If your director is a seasoned auteur beloved by festival directors but ignored by audiences, you could try your luck at the UKFC’s New Cinema Fund, which has approximately $8.5 million a year for artier, more experimental work. It recently backed “Bright Star,” a biopic of poet John Keats by Aussie helmer Jane Campion.

BBC Films and Film4 might take your call, but these days they rarely invest in anything they haven’t had a big hand in developing.
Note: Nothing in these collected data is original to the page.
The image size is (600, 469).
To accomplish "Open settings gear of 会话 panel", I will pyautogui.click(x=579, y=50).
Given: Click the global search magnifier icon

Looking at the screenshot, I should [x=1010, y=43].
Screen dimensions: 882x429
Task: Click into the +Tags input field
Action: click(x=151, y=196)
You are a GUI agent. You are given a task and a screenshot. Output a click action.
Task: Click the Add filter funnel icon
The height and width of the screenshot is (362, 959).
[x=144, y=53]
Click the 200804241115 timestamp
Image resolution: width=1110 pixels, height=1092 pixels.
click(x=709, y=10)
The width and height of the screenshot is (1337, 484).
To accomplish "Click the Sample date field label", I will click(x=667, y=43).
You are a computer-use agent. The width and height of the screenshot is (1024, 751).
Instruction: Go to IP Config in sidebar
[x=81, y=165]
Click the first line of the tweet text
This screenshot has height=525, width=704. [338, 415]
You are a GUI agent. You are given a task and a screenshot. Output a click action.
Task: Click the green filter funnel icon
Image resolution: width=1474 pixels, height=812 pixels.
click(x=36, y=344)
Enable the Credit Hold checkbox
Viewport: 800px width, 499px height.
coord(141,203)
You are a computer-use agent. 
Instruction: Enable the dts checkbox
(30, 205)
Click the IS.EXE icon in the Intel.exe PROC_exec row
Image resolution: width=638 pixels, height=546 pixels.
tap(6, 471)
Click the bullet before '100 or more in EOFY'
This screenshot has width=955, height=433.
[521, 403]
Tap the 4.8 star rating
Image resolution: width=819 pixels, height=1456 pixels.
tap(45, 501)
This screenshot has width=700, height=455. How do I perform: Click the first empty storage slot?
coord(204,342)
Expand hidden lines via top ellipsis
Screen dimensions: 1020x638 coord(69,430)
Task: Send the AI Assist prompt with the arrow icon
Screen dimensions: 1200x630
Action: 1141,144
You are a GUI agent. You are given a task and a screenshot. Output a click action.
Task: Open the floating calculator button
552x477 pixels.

However, BBC Films did also step into “Bright Star.” The separate BBC acquisitions team might take a look at the U.K. TV rights — it prebought the Danish-made, Scottish-shot Viking movie “Valhalla Rising.”

Film4 will get involved with foreign talent or producers at the development stage, as it did with French outfit Back Up on “Vinyan” by Belgian helmer Fabrice du Welz, and Anglo-French venture the Bureau on “Unmade Beds,” a London-set drama by Argentine helmer Alexis dos Santos.

Some regional screen agencies will offer equity in return for location shooting — notably Screen Yorkshire, EM Media, Screen West Midlands, Screen East, and the Scottish, Welsh and Northern Irish bodies.

If you fancy a few weeks on the Isle of Man, CinemaNX would consider your project. It’s the new production company backed by the $100 million Isle of Man film fund and has the capacity to bankroll the majority of a midsized budget, but it needs to see a commercial return on its investment.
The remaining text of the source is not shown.